What you have to do:
Repeat only the stretch of lines below that runs from the line with "Image resolution: width=922" through the line with "Task: Click the pencil edit icon", unaltered.
_____
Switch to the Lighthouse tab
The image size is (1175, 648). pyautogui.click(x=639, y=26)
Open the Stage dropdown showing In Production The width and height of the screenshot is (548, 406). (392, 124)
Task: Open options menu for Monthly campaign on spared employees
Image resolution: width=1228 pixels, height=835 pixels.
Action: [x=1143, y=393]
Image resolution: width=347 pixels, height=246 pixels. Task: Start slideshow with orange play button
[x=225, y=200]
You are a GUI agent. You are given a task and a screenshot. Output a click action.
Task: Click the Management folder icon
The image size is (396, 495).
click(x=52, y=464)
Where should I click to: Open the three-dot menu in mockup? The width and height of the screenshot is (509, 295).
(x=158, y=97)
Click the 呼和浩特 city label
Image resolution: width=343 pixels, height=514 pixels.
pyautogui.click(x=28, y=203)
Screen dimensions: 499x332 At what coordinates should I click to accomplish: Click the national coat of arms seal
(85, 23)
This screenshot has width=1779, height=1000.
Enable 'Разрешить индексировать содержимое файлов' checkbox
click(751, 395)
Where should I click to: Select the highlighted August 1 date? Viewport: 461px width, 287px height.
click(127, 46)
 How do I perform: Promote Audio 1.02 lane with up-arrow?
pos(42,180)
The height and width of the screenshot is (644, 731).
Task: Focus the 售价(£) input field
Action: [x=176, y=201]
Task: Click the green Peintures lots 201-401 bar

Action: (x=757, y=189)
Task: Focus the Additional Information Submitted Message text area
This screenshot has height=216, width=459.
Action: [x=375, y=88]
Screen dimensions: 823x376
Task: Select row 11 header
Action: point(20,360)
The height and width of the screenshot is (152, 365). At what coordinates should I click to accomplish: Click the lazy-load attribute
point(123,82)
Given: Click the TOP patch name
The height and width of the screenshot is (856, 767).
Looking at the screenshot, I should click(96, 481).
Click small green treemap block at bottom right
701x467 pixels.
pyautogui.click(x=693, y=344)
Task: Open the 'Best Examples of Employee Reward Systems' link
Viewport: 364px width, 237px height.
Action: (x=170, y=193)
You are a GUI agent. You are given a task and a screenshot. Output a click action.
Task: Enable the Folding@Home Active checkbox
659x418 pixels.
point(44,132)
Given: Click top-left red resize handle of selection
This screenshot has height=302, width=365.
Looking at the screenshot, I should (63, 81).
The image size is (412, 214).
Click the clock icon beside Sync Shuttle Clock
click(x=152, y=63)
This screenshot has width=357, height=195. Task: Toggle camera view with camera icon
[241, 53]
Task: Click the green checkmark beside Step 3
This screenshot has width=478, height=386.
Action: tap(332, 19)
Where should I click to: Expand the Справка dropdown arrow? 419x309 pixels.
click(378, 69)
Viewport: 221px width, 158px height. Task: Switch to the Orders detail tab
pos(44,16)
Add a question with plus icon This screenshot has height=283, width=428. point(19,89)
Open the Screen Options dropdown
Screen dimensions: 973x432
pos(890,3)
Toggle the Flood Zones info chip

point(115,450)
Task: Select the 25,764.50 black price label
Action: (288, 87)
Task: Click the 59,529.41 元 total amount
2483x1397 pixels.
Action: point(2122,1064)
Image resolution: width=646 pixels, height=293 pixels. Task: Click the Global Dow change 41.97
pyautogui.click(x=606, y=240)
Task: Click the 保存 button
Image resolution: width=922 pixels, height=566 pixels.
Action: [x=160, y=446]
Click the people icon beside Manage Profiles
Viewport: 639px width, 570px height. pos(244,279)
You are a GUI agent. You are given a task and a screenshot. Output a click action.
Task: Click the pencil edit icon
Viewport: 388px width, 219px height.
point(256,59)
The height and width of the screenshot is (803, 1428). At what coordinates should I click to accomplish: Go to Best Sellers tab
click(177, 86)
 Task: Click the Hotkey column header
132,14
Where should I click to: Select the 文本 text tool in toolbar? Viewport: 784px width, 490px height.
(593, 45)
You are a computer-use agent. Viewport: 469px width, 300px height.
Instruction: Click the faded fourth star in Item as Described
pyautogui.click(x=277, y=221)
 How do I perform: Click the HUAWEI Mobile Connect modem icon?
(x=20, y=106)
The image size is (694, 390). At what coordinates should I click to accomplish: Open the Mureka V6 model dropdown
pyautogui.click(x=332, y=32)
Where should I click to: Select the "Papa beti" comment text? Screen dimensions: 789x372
_____
Answer to this task:
Image resolution: width=922 pixels, height=566 pixels.
Action: [x=160, y=446]
Click the people icon beside Manage Profiles
Viewport: 639px width, 570px height. pos(244,279)
You are a GUI agent. You are given a task and a screenshot. Output a click action.
Task: Click the pencil edit icon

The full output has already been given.